- Try it -
Which lines run from the line with "This screenshot has height=600, width=1004." to the end of the entries? Write out exactly those, leaving out the pictures.

- Data to process -
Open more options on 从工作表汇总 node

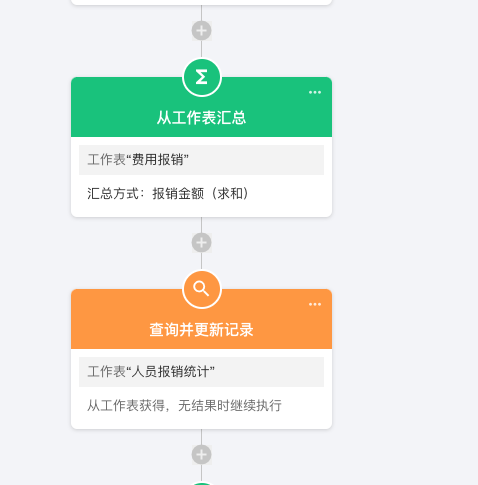point(315,92)
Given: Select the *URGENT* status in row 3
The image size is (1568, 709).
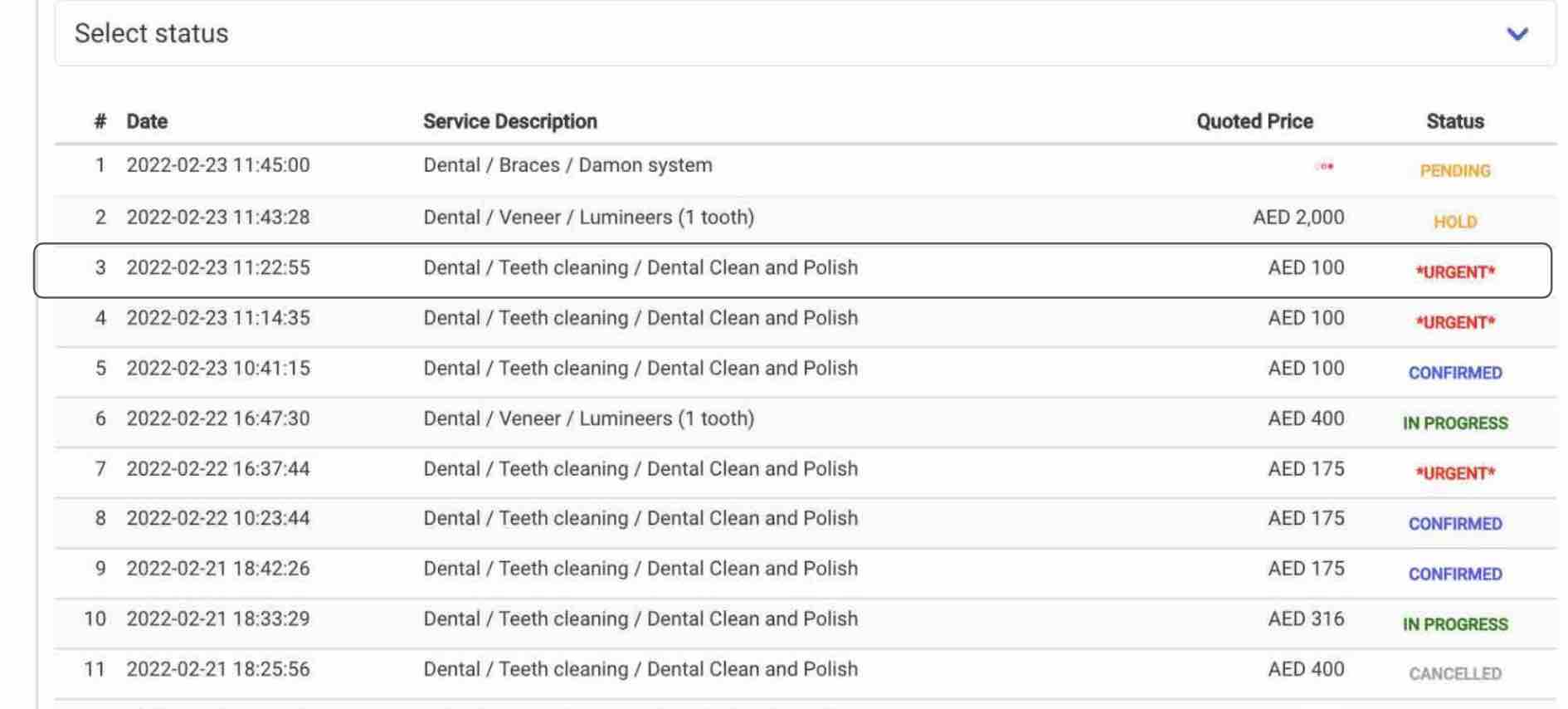Looking at the screenshot, I should click(1455, 272).
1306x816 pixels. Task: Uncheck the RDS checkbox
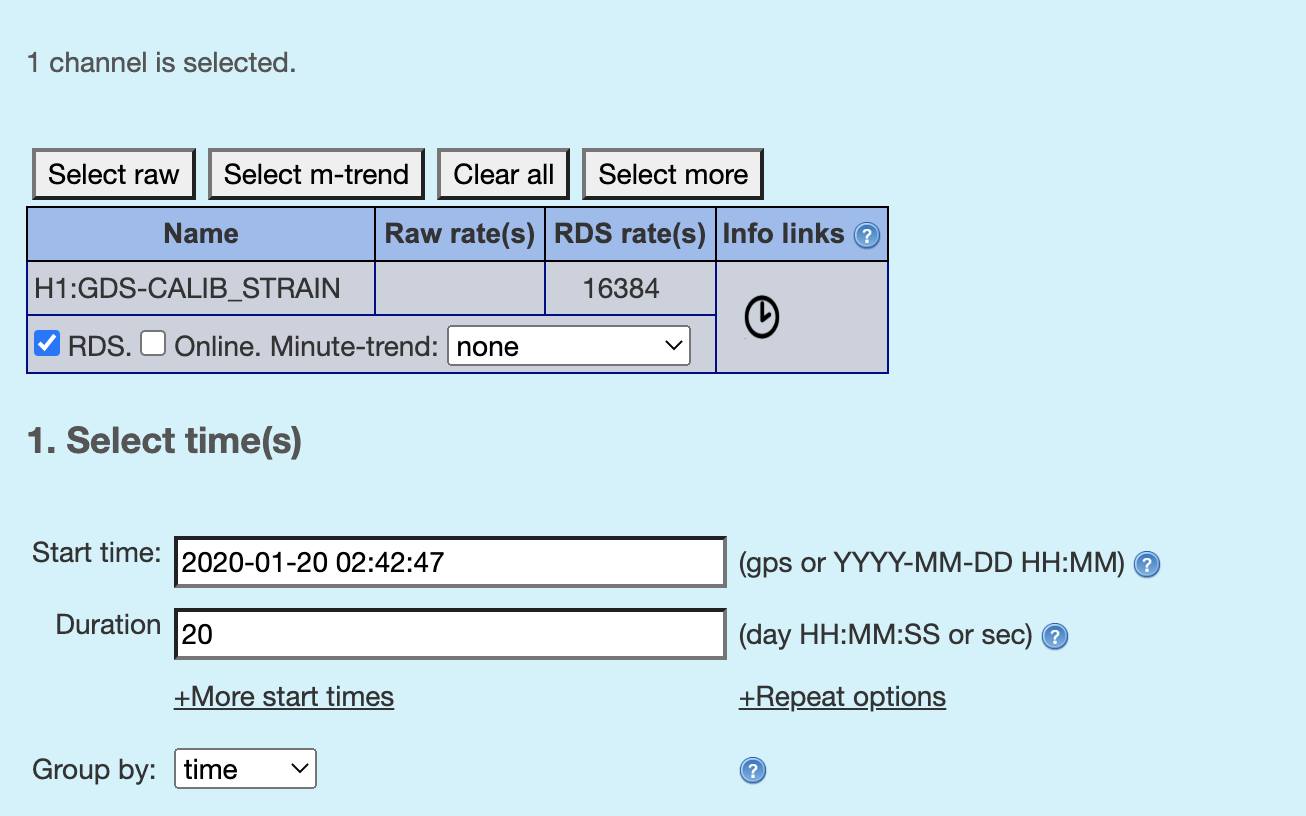(47, 344)
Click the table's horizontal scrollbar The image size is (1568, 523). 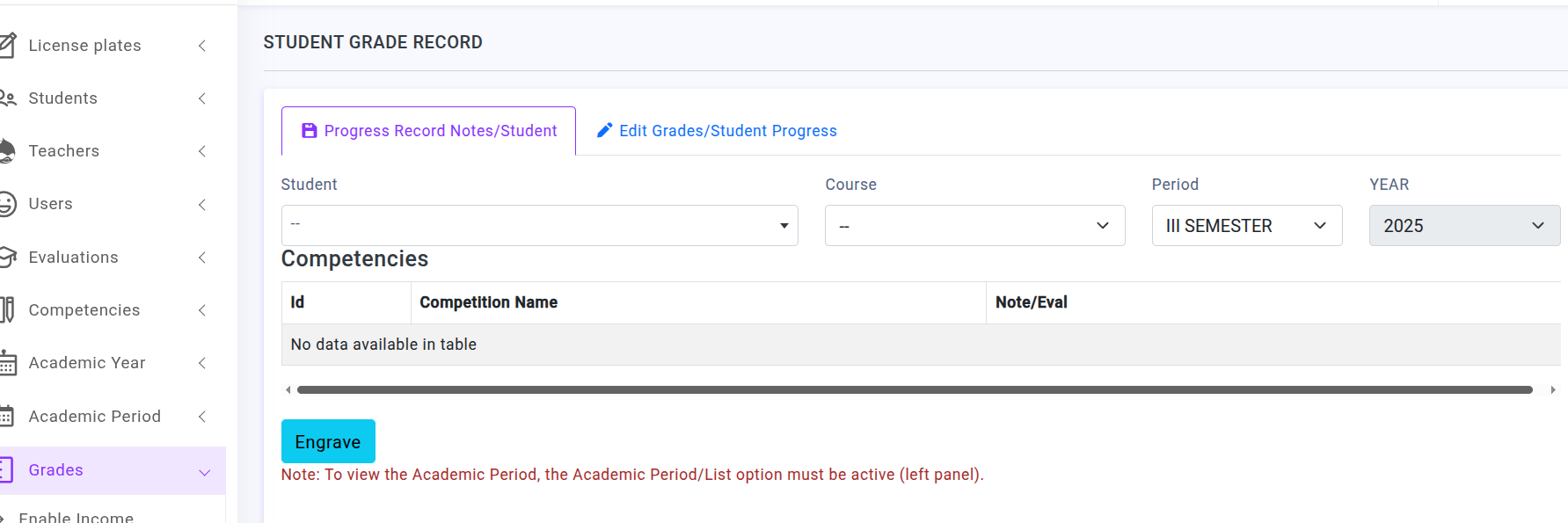coord(915,389)
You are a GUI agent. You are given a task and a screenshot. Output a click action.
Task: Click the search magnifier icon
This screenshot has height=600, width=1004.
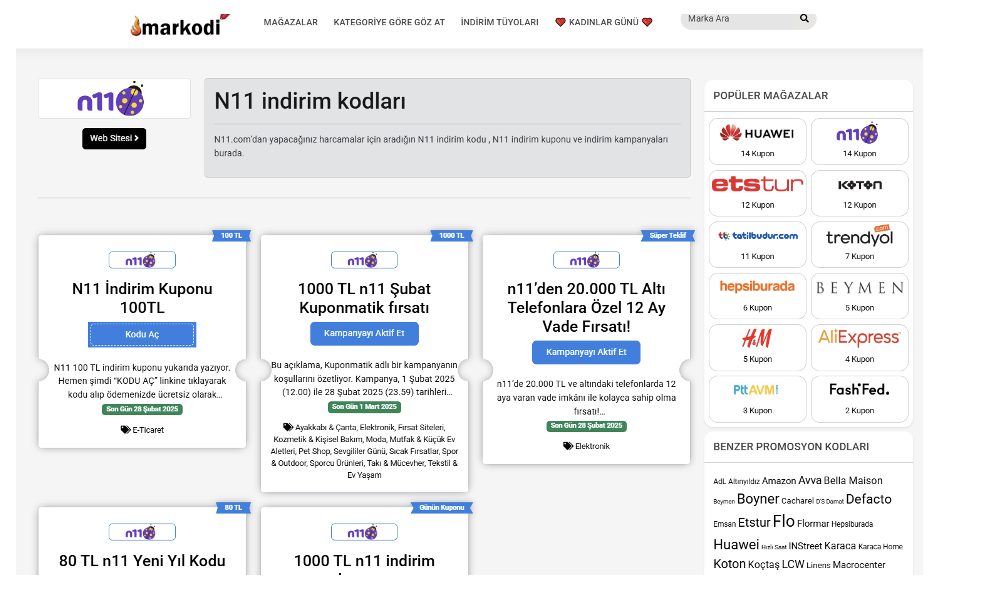(x=804, y=19)
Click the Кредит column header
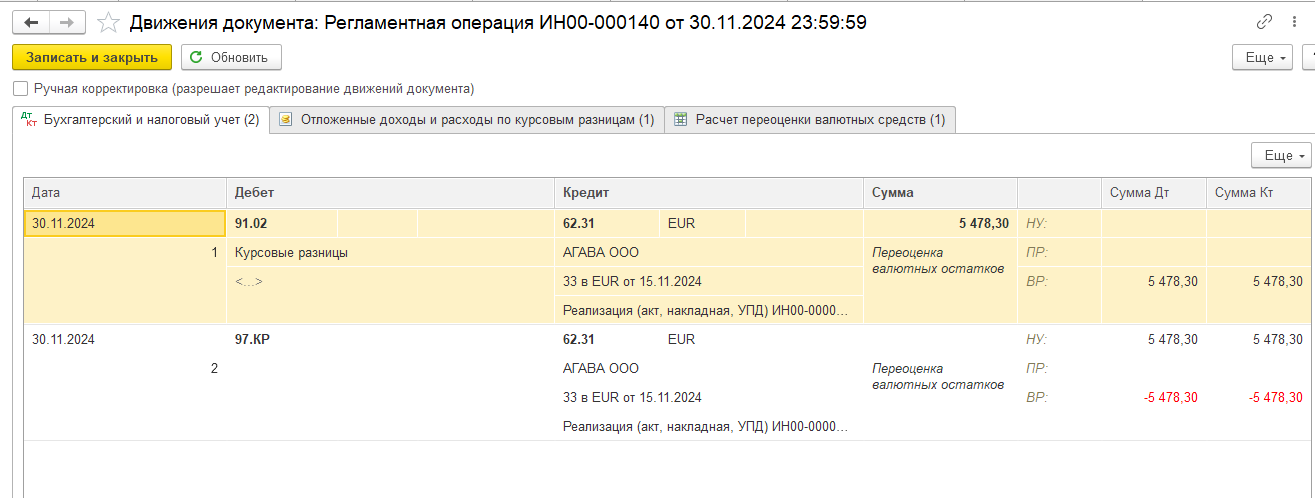Screen dimensions: 1315x498 tap(708, 193)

- Expected output -
This screenshot has height=600, width=1004.
(x=804, y=19)
Click the Кредит column header
Screen dimensions: 1315x498 tap(708, 193)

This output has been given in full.